SHORT TASK: Count the lines in the listing below that contain the string "height", treating uppercase and lowercase letters as distinct, and reply with the number alone.

-------- MATERIAL FOR THIS EXERCISE --------

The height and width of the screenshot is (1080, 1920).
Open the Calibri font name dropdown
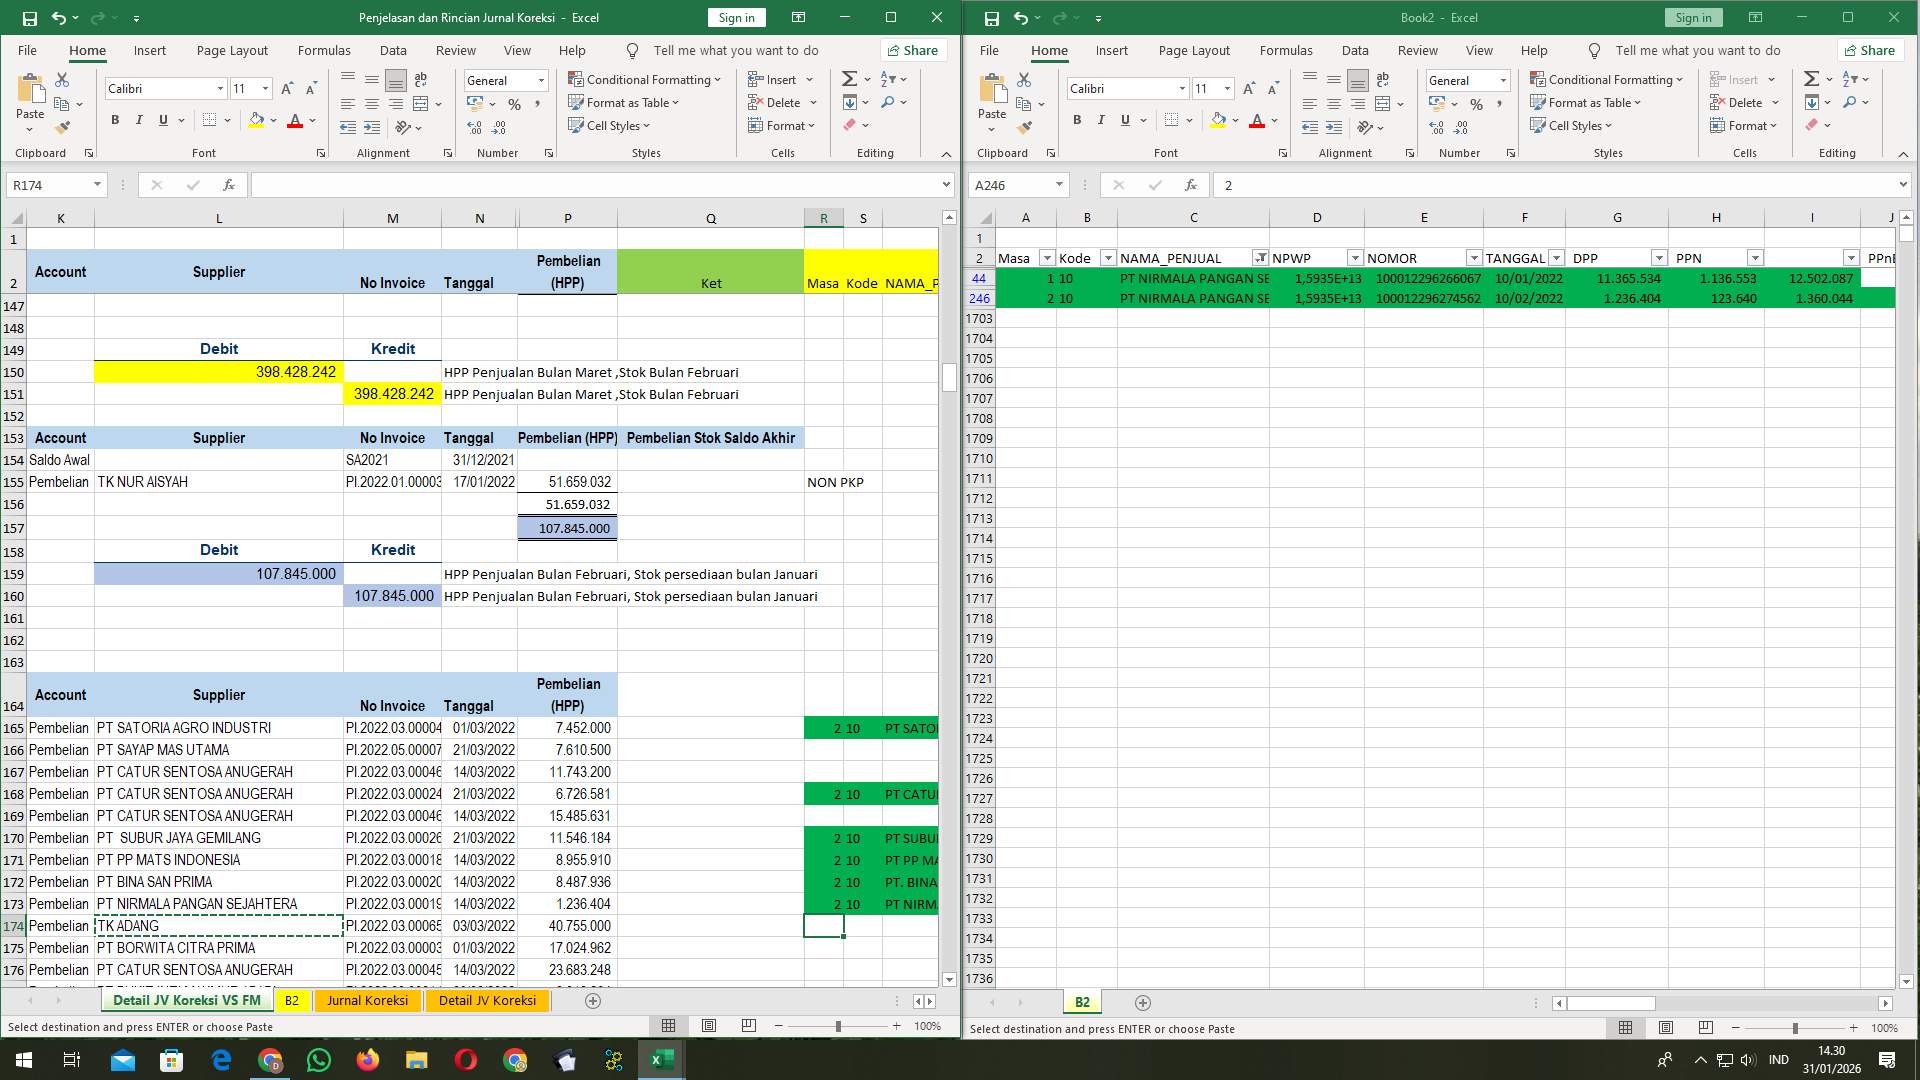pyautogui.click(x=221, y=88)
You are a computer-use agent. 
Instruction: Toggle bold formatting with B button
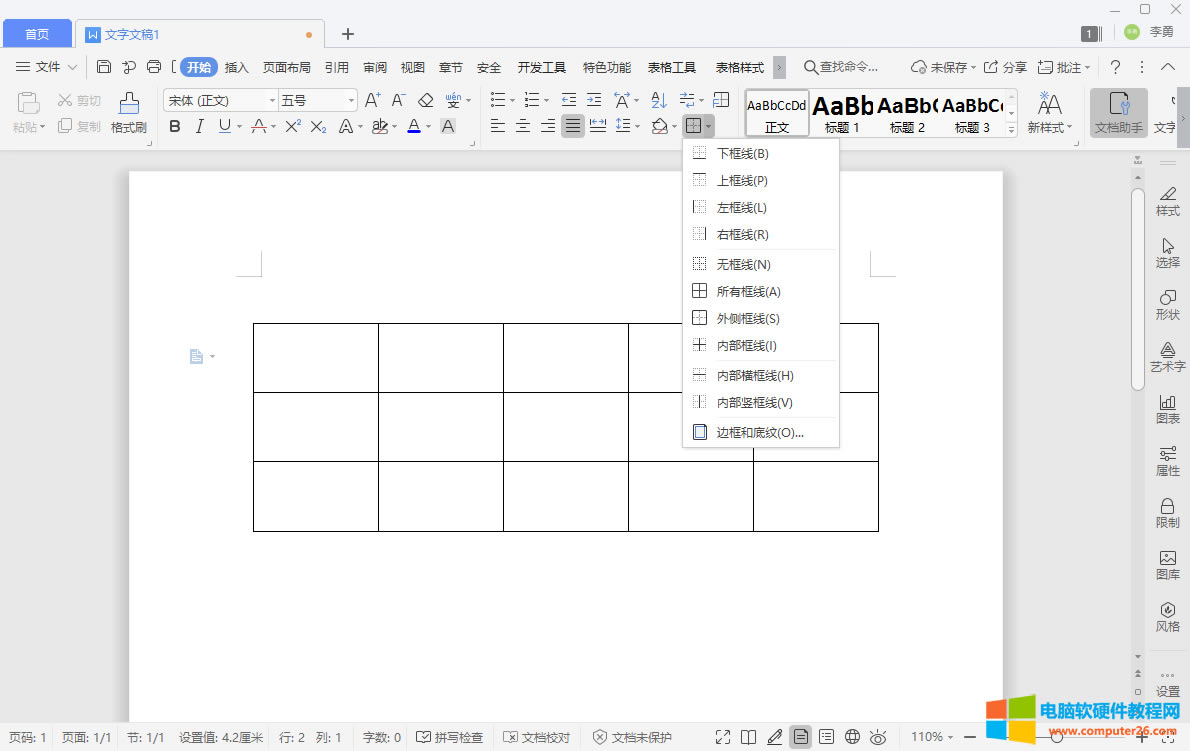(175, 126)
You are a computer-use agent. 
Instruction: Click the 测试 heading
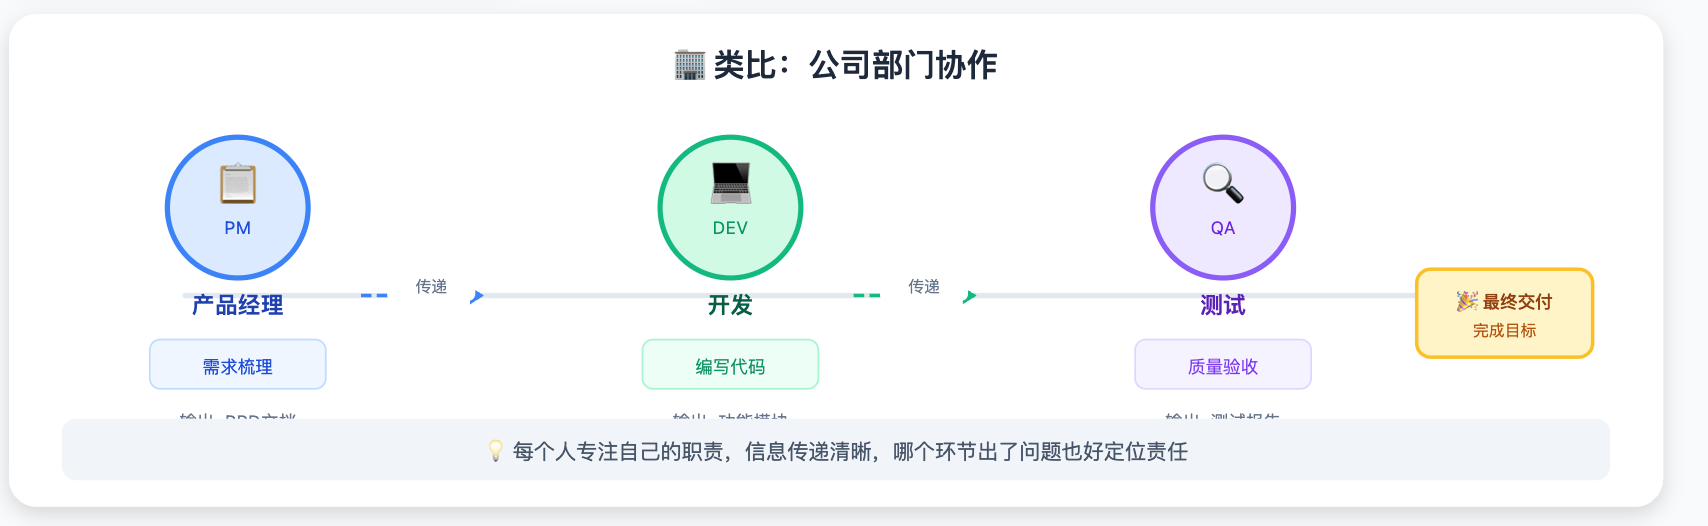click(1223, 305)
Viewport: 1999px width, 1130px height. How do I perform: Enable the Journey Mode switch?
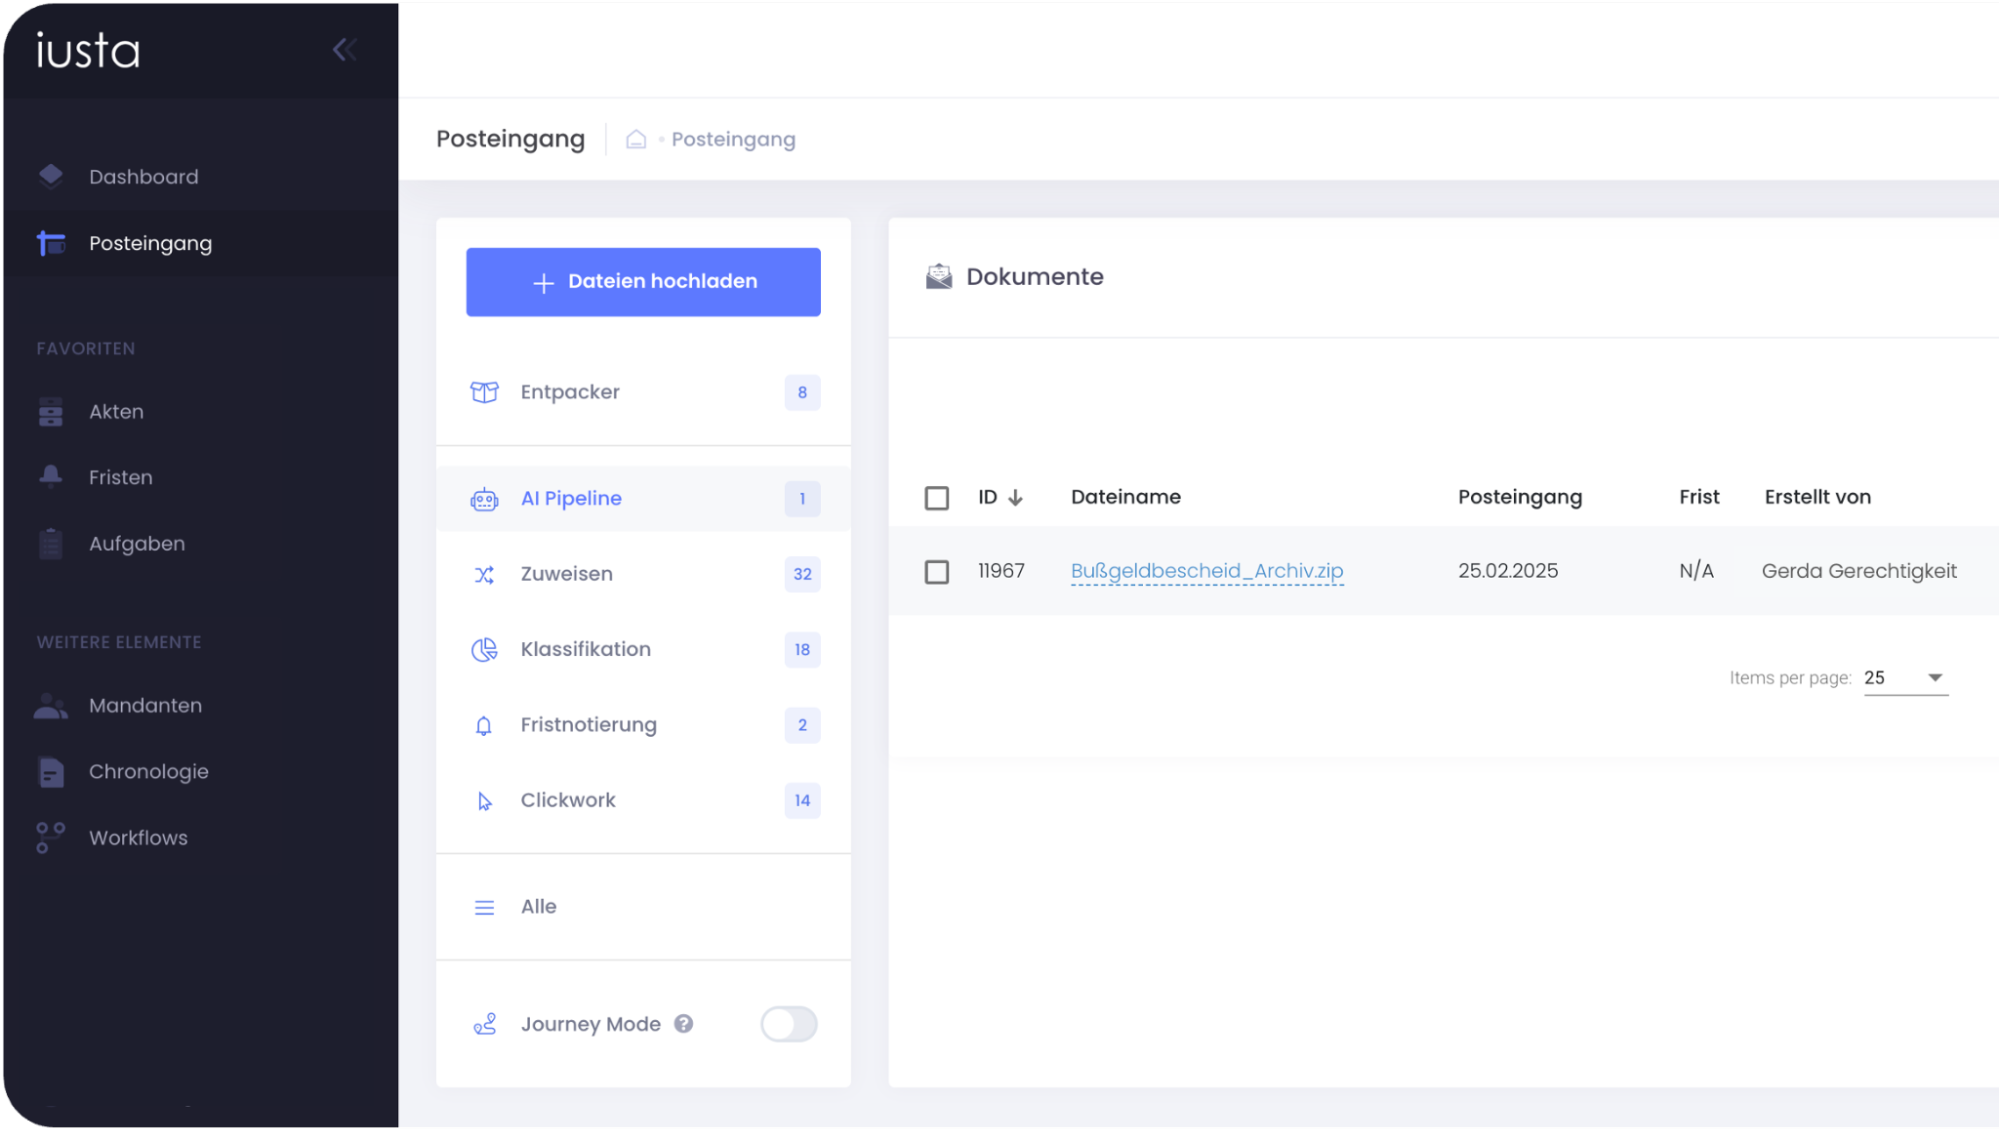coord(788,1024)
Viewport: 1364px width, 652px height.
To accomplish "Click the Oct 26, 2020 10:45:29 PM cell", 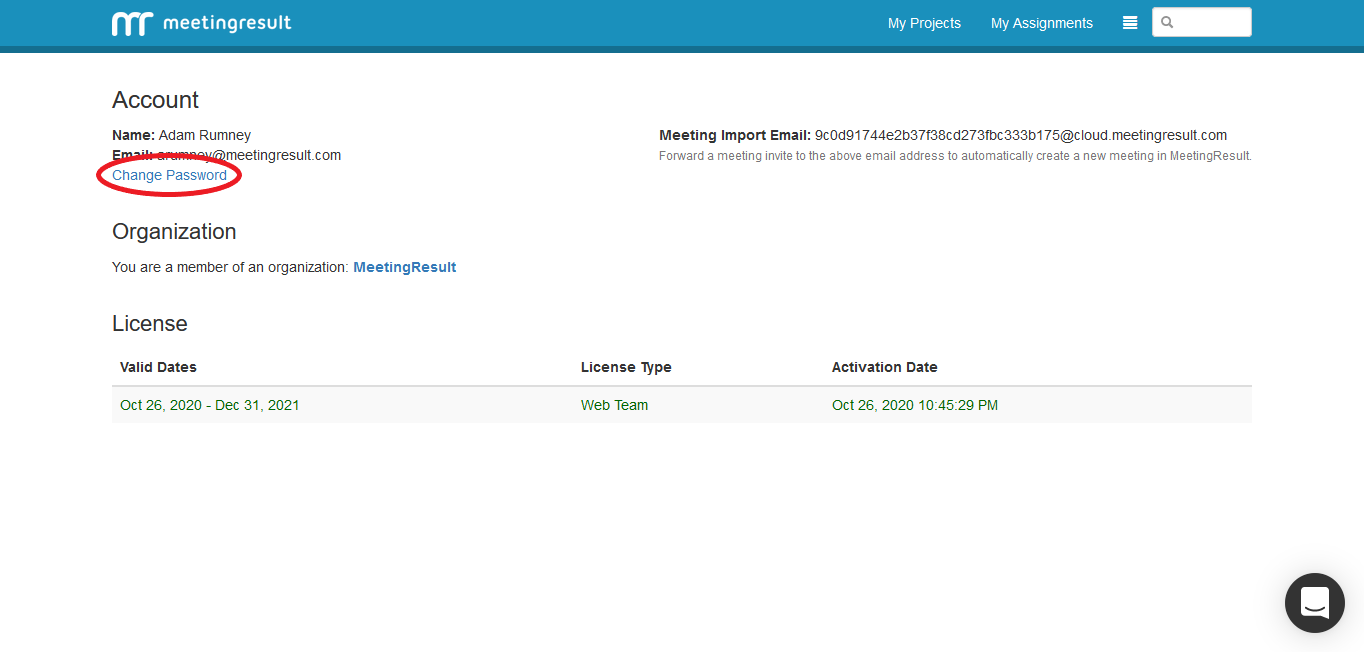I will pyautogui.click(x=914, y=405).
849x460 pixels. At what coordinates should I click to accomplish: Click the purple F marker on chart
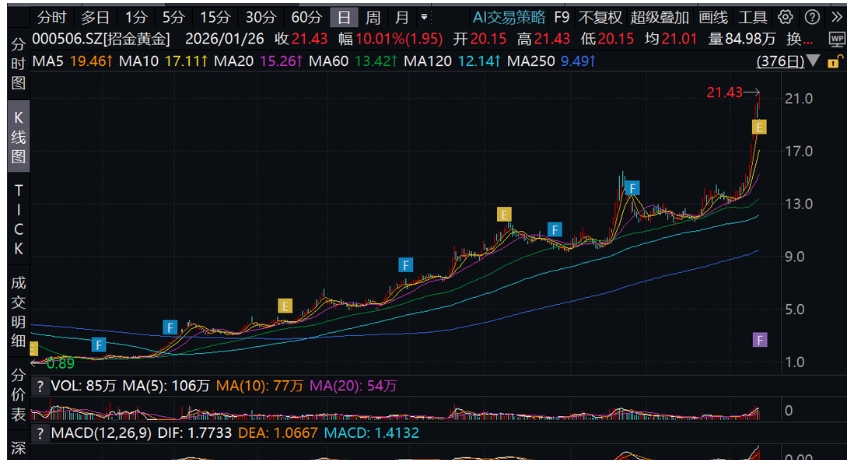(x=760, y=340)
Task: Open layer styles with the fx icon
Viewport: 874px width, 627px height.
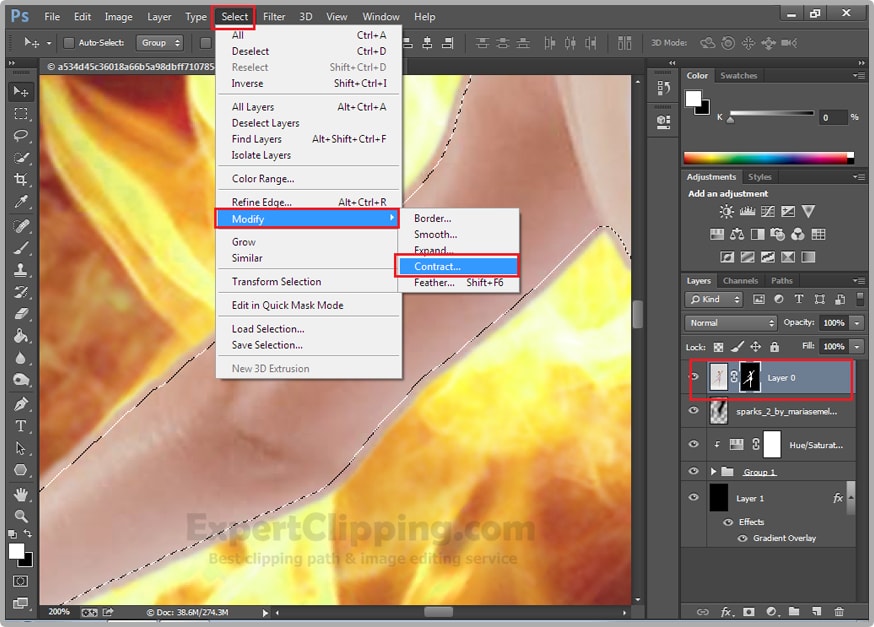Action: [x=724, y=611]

--------

SOLUTION: 4